=== WORK INSTRUCTION ===
Transcribe the listing exactly as written. Leave the images out.

(Beginning of DATA SUPPLIED)

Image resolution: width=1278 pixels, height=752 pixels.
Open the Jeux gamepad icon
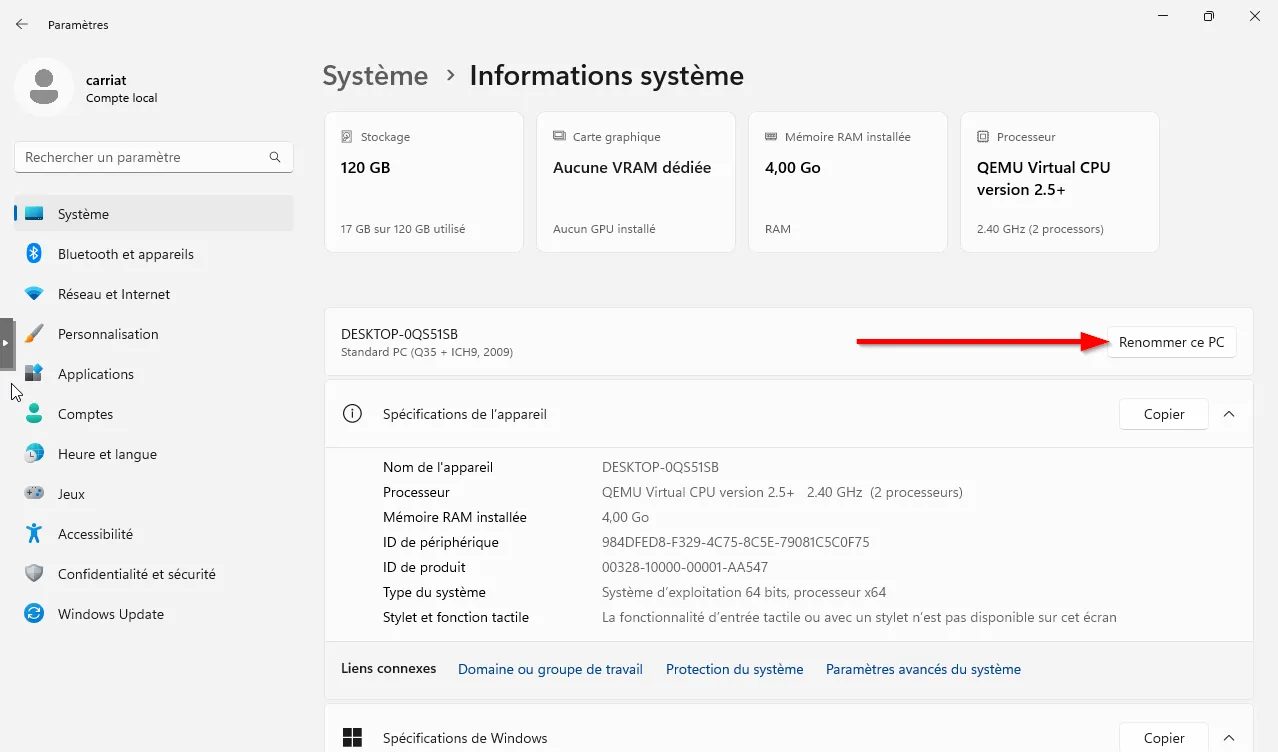(34, 494)
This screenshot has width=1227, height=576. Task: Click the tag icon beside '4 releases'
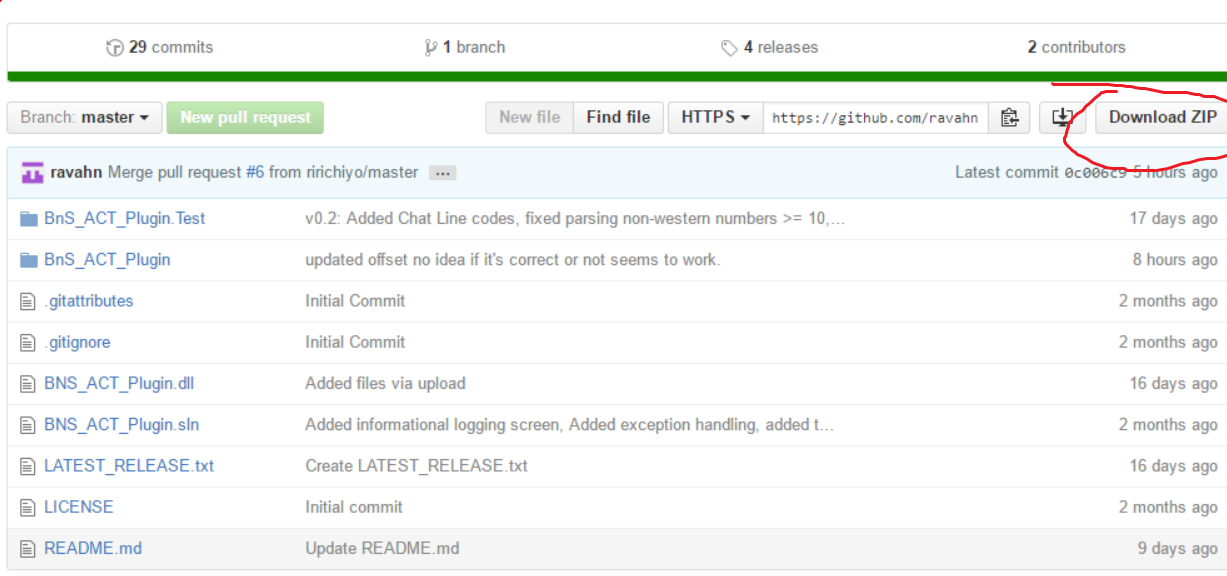tap(729, 46)
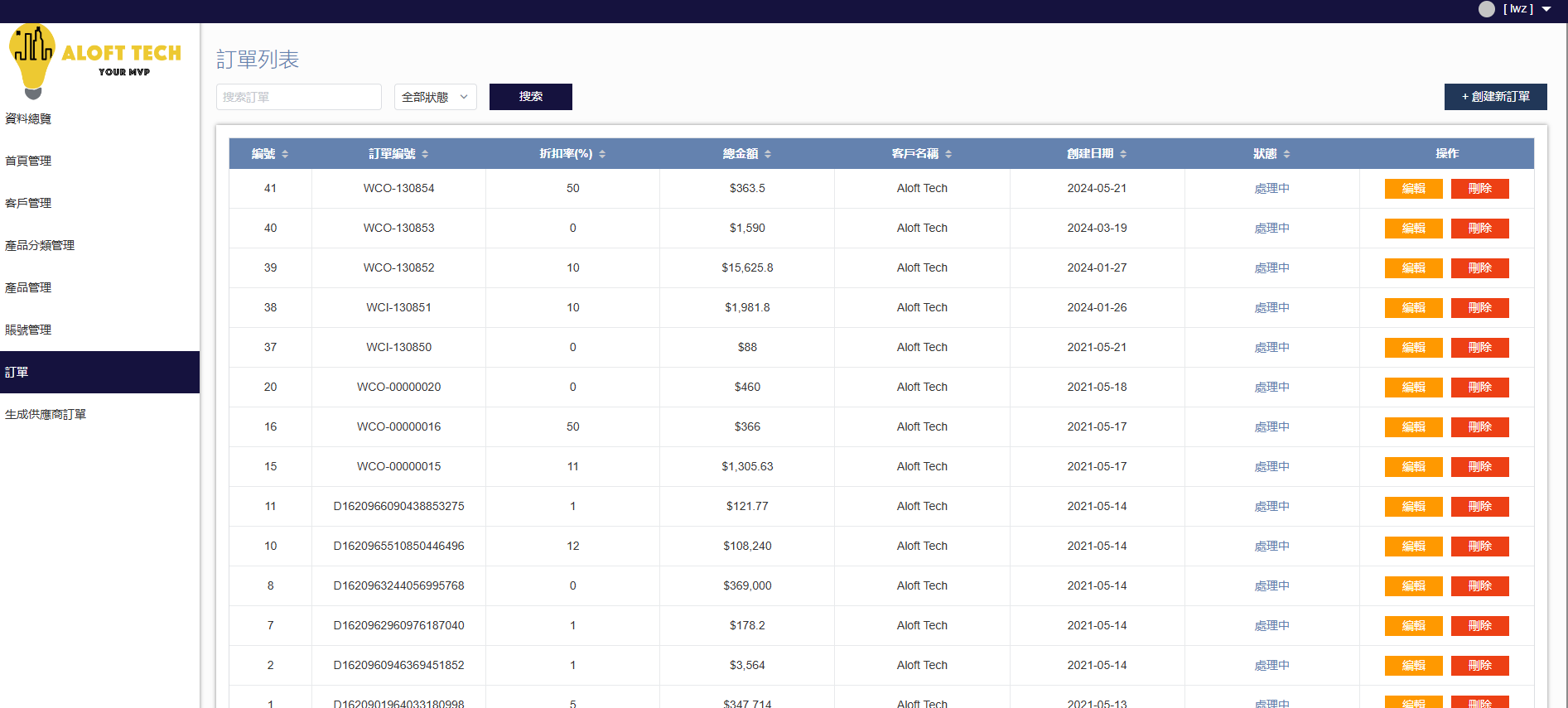Edit order WCO-130854
The width and height of the screenshot is (1568, 708).
[x=1413, y=189]
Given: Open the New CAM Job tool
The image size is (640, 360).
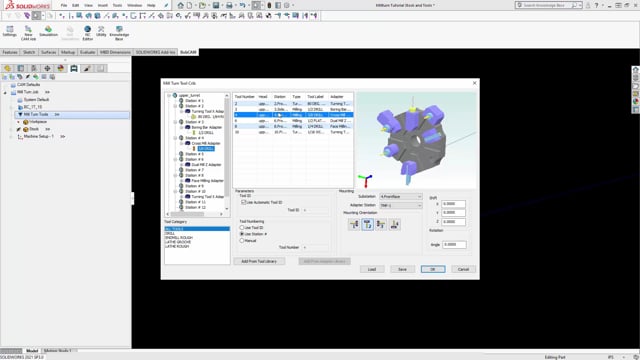Looking at the screenshot, I should (28, 33).
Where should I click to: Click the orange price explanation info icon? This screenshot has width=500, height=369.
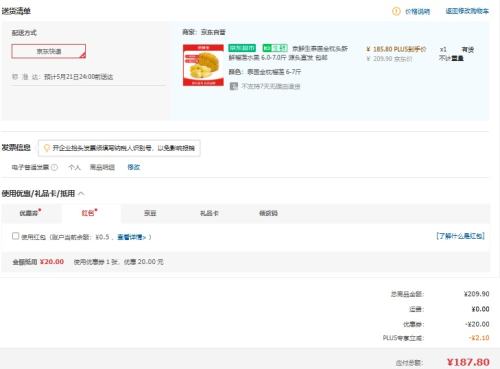click(x=396, y=11)
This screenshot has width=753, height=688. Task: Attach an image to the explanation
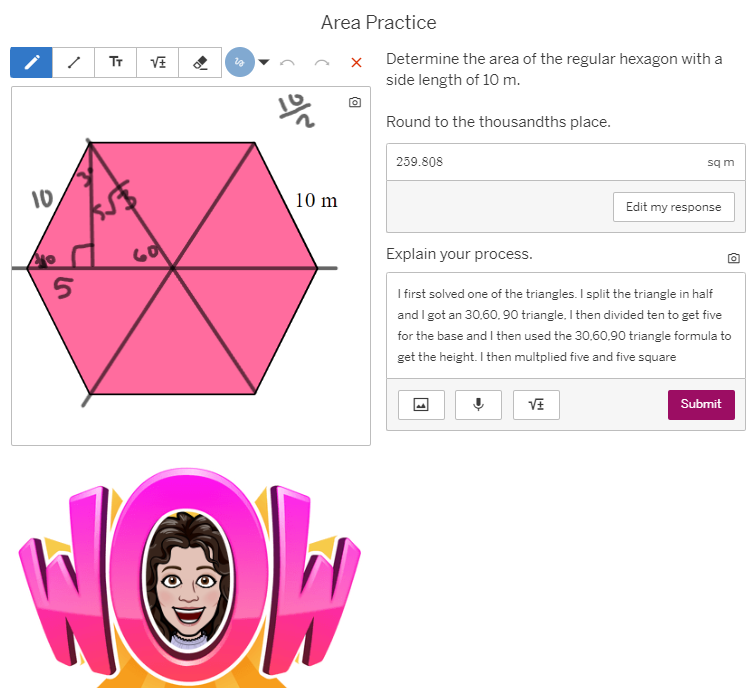(x=421, y=405)
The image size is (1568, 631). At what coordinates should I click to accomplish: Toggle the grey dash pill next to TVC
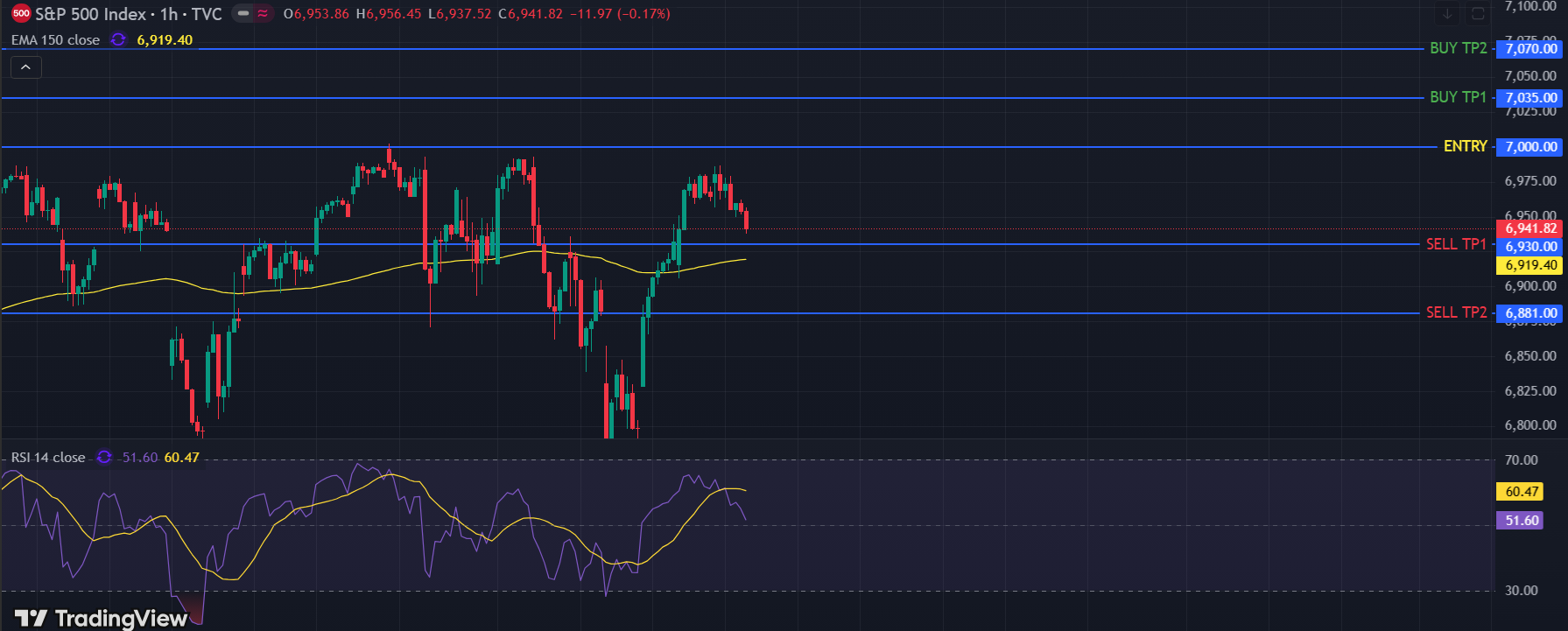[243, 14]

(End of DATA SUPPLIED)

=== ANSWER SECTION ===
Image resolution: width=1278 pixels, height=752 pixels.
Open the Jeux gamepad icon
(34, 494)
This screenshot has width=1227, height=576. Task: Click the tag icon beside '4 releases'
tap(729, 46)
Edit order WCO-130854
The width and height of the screenshot is (1568, 708).
[x=1413, y=189]
Given: Open the New CAM Job tool
The image size is (640, 360).
Looking at the screenshot, I should (28, 33).
Where should I click to: Click the orange price explanation info icon? This screenshot has width=500, height=369.
click(x=396, y=11)
This screenshot has width=753, height=688. Task: Attach an image to the explanation
(x=421, y=405)
The image size is (1568, 631). At what coordinates should I click to accomplish: Toggle the grey dash pill next to TVC
[243, 14]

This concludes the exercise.